Around here there are two Jersey dairies that sold bull calves last Winter for $10.00 each. With the drought and increased feed prices from this past summer I don't know if they'll go that cheap this year or not. Usually when feed prices are up so are the prices on calves. But who knows for sure? I have a couple Jersey's for milk and raise bull calves for beef. We're sold on Jersey beef. It is the best tasting beef we've eaten. The last steer I butchered was Jersey/Brown Swiss and the meat is good, but not as good as pure Jersey. It's true you won't get as much meat from a Jersey and they take longer to fill out but the oldest I've ever kept one was 18 months and the meat was fine and tasty. They get milk until they're four months old, then all pasture or hay. I don't feed grain except once in awhile to keep them tame enough to come to me. The people who bought from us were pleased and said they want more.

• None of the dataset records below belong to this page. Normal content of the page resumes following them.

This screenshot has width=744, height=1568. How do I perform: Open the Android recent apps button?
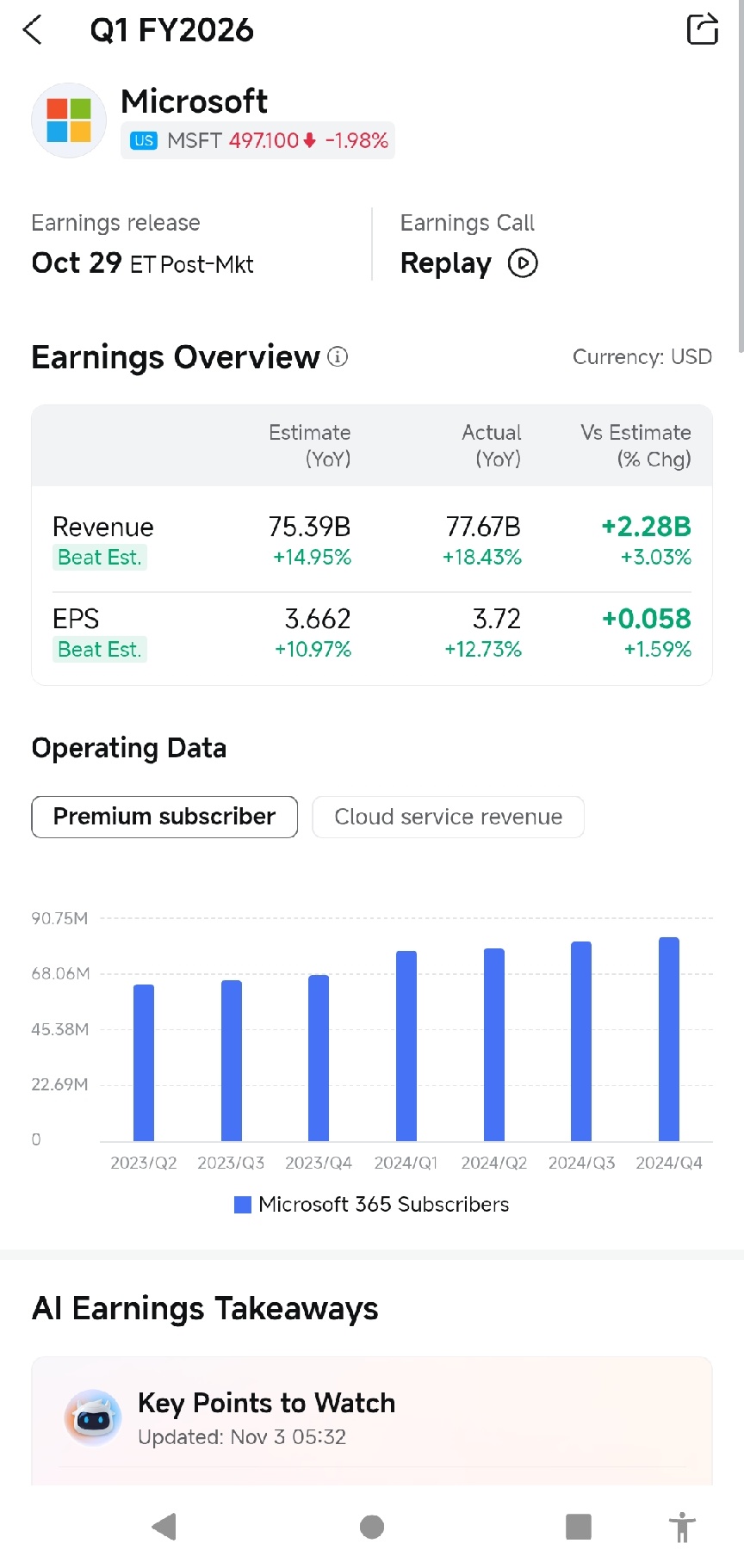coord(579,1527)
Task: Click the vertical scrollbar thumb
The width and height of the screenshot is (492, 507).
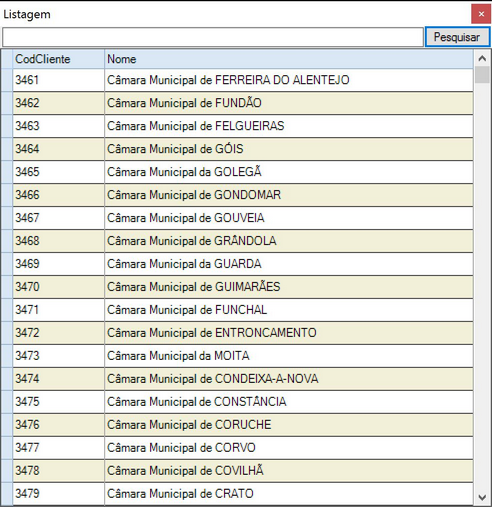Action: (482, 75)
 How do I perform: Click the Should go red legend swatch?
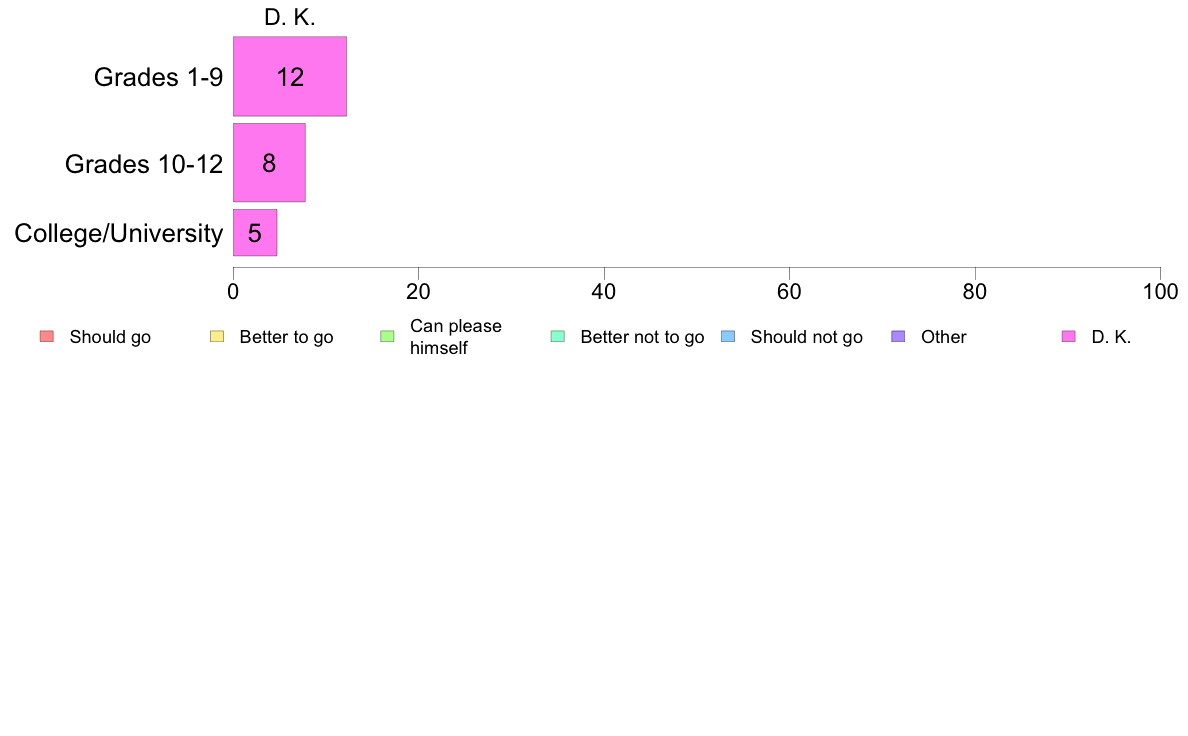(x=47, y=337)
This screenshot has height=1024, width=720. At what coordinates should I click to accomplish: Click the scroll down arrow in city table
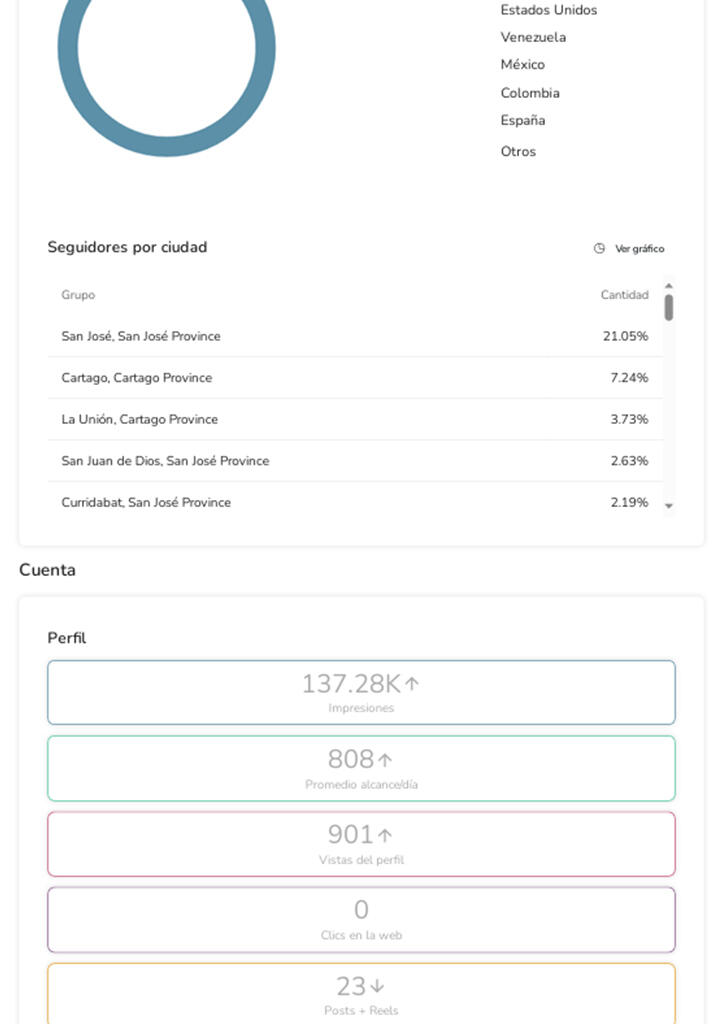pyautogui.click(x=669, y=506)
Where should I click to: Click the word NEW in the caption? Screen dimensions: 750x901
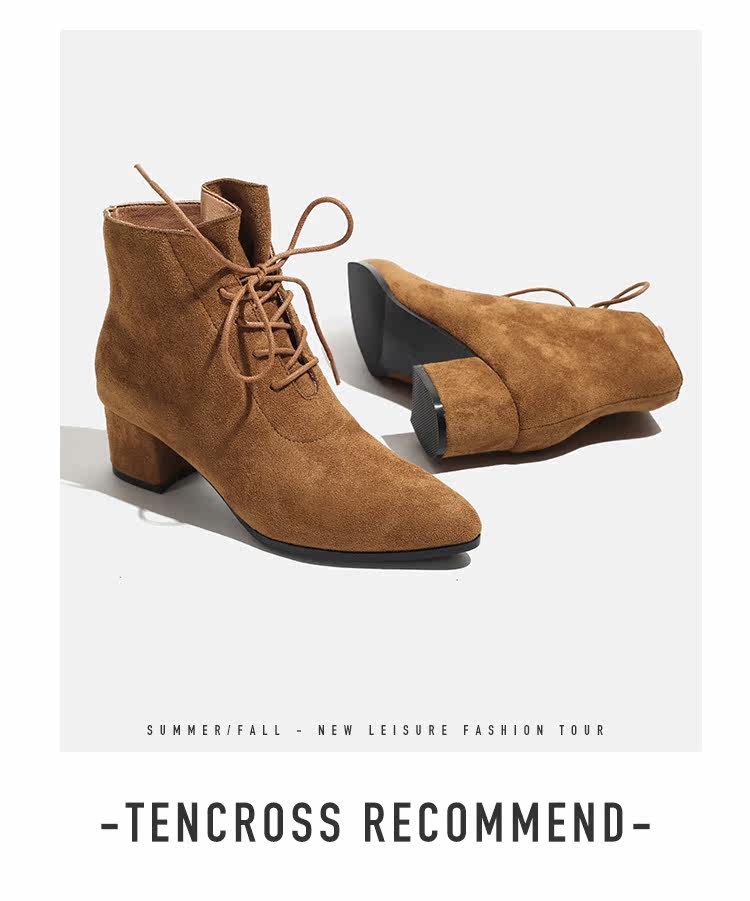click(336, 730)
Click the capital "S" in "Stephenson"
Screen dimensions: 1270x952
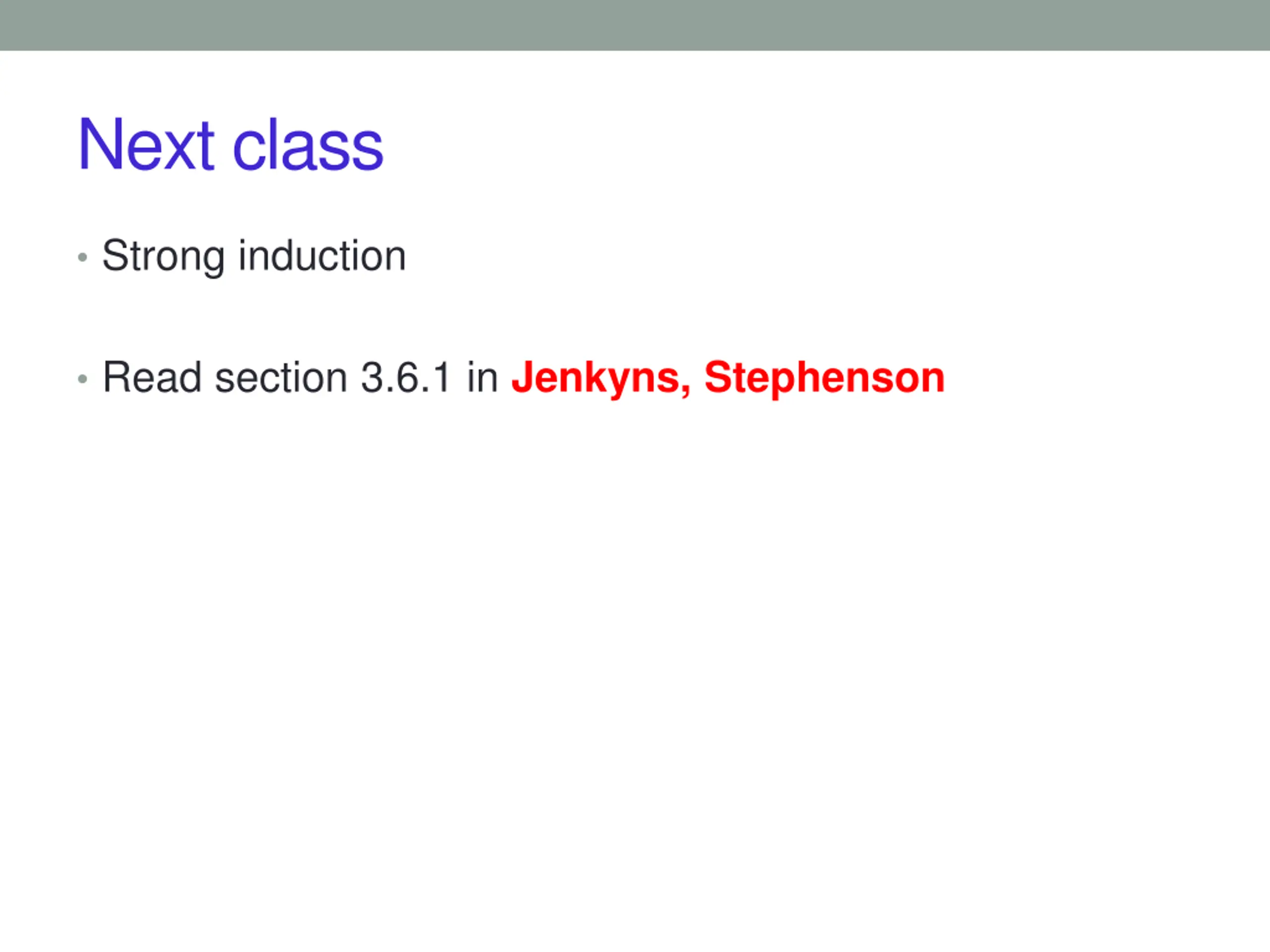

I like to get them in March, keep them through one winter and butcher in the fall when the grass is done. That's puts them roughly at 18 months old for our growing season.

I've sold a few young ones (4-6 mos) over the last couple years and usually get near $1.00lb for milk fed, pasture grazed Jersey steers.


----------



## chronic66 (Feb 19, 2005)

We're supposed to have somewhat of an arctic front move through the area tomarrow and although it has been exceedingly mild-high 60's, low 25-30's, tomarrow night supposed to be 8 degrees. I've been getting my barn and shed ready for these little critters. Putting straw around on the floor, etc. Happydog, it sounds like you are on the right track. 
I was reading this other post and for a while I thought it said blackwidowfarm and I thought to myself, I ain't touching that one but then I read it again and actually that sounds rather encouraging. I've read so much about Jersey beef I can't waite to try it myself, but, I'm gonna need to waite.


----------



## BlackWillowFarm (Mar 24, 2008)

ELDONATOR said:


> for a while I thought it said blackwidowfarm and I thought to myself, I ain't touching that one but then I read it again and actually that sounds rather encouraging. I've read so much about Jersey beef I can't waite to try it myself, but, I'm gonna need to waite.


Ha ha, yeah. My FIL thought it was Black _Widow_ Farm too for awhile.

We have a black willow tree growing in the middle of our pond/swamp. We call it the Swamp Monster because it's huge and craggy. I originally thought of going by SwampMonsterFarm, but BlackWillowFarm seems so much nicer.

Try that Jersey beef someday. You'll be glad you did.


----------



## chronic66 (Feb 19, 2005)

You learn somethin' every day I guess. I just never put the words--swamp and michigan together. Well, shows you how much I know. For that matter, I never heard of black willow before, think I'll google it!!


----------



## francismilker (Jan 12, 2006)

On the jersey bull calf prices....................... My family raised about 40 last year and never gave over $15 a piece for them from a dairy sale. I seen a few weak ones go through for $3 each. They aren't always easy to raise but if you have grass (which is something our area is short on right now) and the patience to let them go on grass for two years before marketing them you can make some money. 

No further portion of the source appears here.